Child sexual abuse: Enough evidence for 1000 hearings
By Simon Collins
New Zealand Herald
March 31, 2015
http://www.nzherald.co.nz/nz/news/article.cfm?c_id=1&objectid=11425921
The head of an Australian royal commission into child sexual abuse says he has uncovered enough material to justify public hearings on more than 1000 institutions where child sexual abuse has been alleged.
Justice Peter McClellan, who leads the five-year royal commission, told a child abuse conference in Auckland today that institutions were already responding after hearings on 25 institutions so far.
"We are driving change, for example, in the whole daycare/after-school care sector in Australia," he said.
"We are driving changes in the rules in all boarding schools. We are driving change, starting at the very top, in the whole sporting movement connected with the Olympic movement in Australia.
"How do I know that? Because the secretary of the Australian Olympic Committee rang me up as we were finishing a public inquiry into swimming in Australia and said, 'I need your help, I don't have the right processes to manage."'
The royal commission was set up by former Prime Minister Julia Gillard in 2012 with a massive budget of A$434 million (NZ$443 million) over four years.
Despite this, Justice McClellan said he did not have the resources to hold public hearings on 1000 institutions, but would select enough to cover all the kinds of institutions where child sexual abuse was alleged and all parts of Australia.

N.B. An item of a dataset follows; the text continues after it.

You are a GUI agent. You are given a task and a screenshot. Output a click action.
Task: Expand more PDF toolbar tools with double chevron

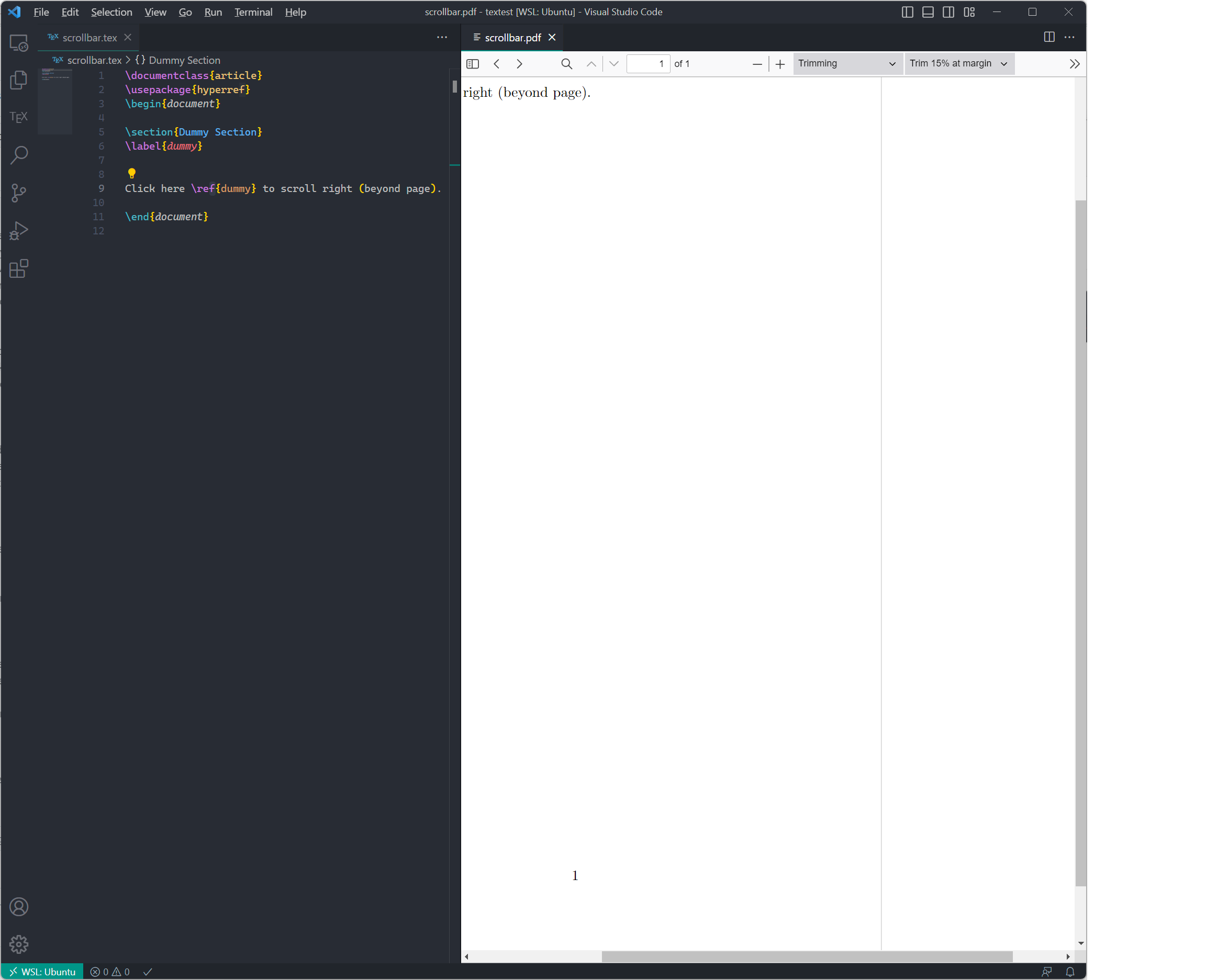pos(1075,63)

He is currently chairing hearings on the best way to provide redress to child sexual abuse survivors. His commission has proposed a national redress scheme backed by the federal and state governments, but Prime Minister Tony Abbott's federal government opposes the idea.
"Whether or not government will take up that redress I don't know, but I know all of the major institutions - church and beyond - have joined us in saying we would like there to be such a scheme," Justice McClellan said.
He said the commission was also working on rules that institutions could adopt to ensure that child sexual abuse did not happen.
"There are arguments about whether there should be a regulatory process provided by government or by voluntary arrangements that would provide that institutions will have to conform to the rules in the way they conduct themselves in order to be eligible for subsidies and government money, and to be able to 'market' their services, so to speak, to the general community," he said.
"They will be able to say, 'We have been audited and we meet child-safe obligations in the way we conduct our business and the way we run our facilities."
In New Zealand, last year's Vulnerable Children Act requires police checks on everyone who works with children in a state or state-funded agency from July 1 this year for new "core" workers, who sometimes work with children unsupervised, and from July next year for "non-core" workers who are always supervised.
All existing workers require the checks by July 2018 for core workers and a year later for non-core workers.
Police programme manager Alice Greer urged agencies at the conference not to request police checks for all 280,000 workers believed to be covered by the new law all at once.
"We vet 500,000 people a year. If we had 280,000 vulnerable children's workers come in the first year, we would break," she said.
"I strongly urge you to take the full three and four years that you have for your existing staff. That way we can provide you with a good service."